Há pistas e despistes... quando se fabrica uma História, e pela própria experiência ocasional, vão sendo rematados alguns pontos aglomeradores de atenção, destinados aos espíritos curiosos.
Esses pontos de atenção são chamados "Últimos Mistérios da História, do Mundo, do Universo, etc..."
Nalguns casos são verdadeiros e incontornáveis pela sua presença persistente na História, mas isso não se deve aplicar indistintamente, nem necessariamente aos casos mais conhecidos.
Vamos apenas dar alguns exemplos, para ilustrar do que falamos.
Fala-se muito de Stonehenge e do seu admirável alinhamento estelar. Excelente!

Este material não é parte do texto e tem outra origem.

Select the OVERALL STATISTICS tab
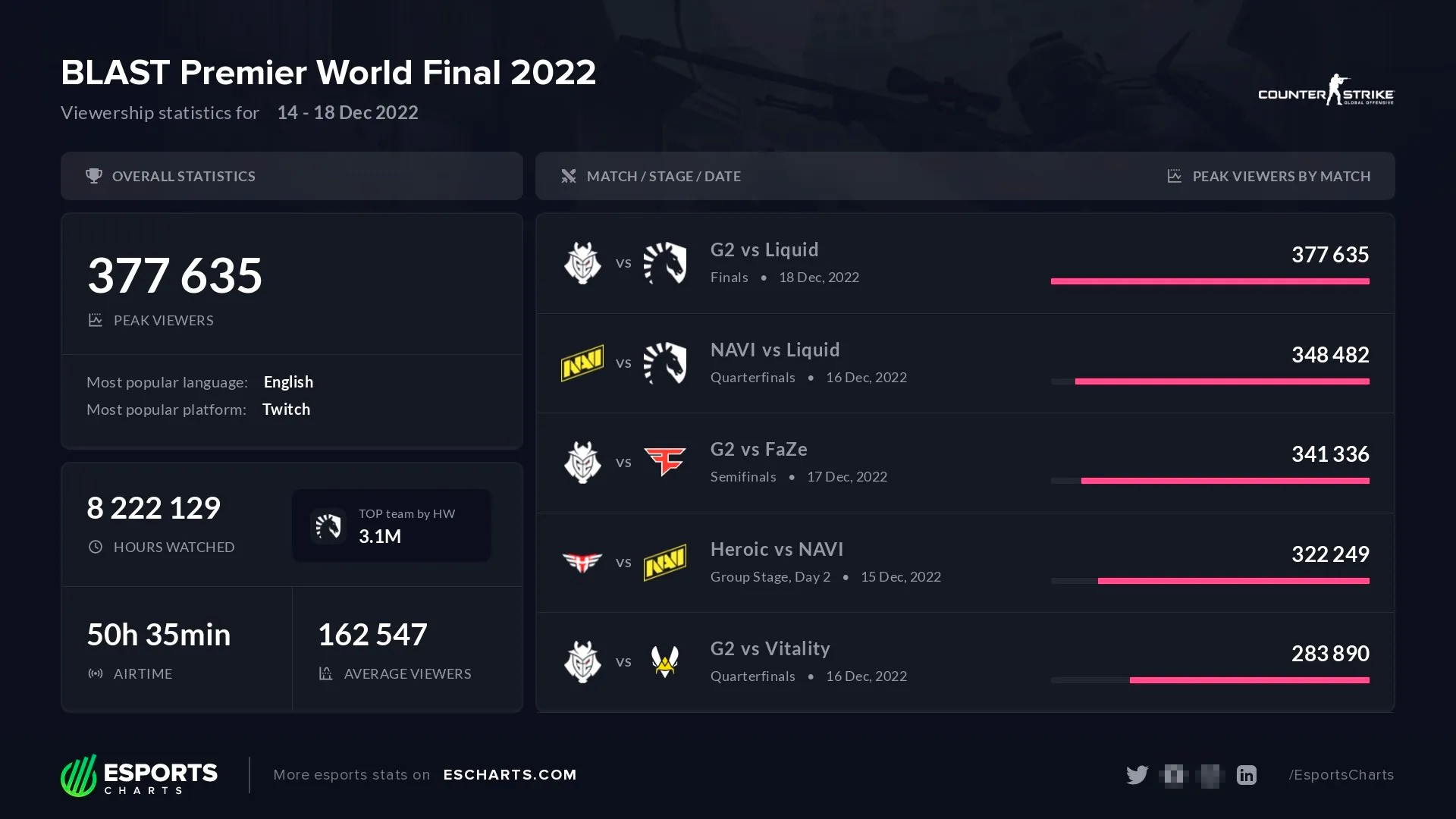coord(292,176)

Como teria sido possível com tecnologia pré-histórica produzir tal monumento notável, de grande precisão astronómica... talvez só possível no Séc. XX.
Acontece que Stonehenge foi alvo de remodelação no Séc. XX (ao que vimos, em 1901, 1920 e em 1958). Aquilo que vemos hoje não é exactamente o que existia no Séc. XIX... ou seja, de acordo com um desenho de John Constable em 1835, houve alguma mudança na localização das pedras:
Para percebermos melhor Stonehenge, fomos encontrar uma Crónica de Reis de Inglaterra, de Richard Baker (Séc. XVII), que fala de Stonehenge... e ao mesmo tempo percebem-se melhor as novas versões que vão aparecendo sobre o Rei Artur e Merlim.
... mas pode ter sido apenas um monumento associado à Távola Redonda, seguindo o relato de Baker que o associa à lenda Arturiana.
Não é preciso procurar muito para encontrar exemplos recentes.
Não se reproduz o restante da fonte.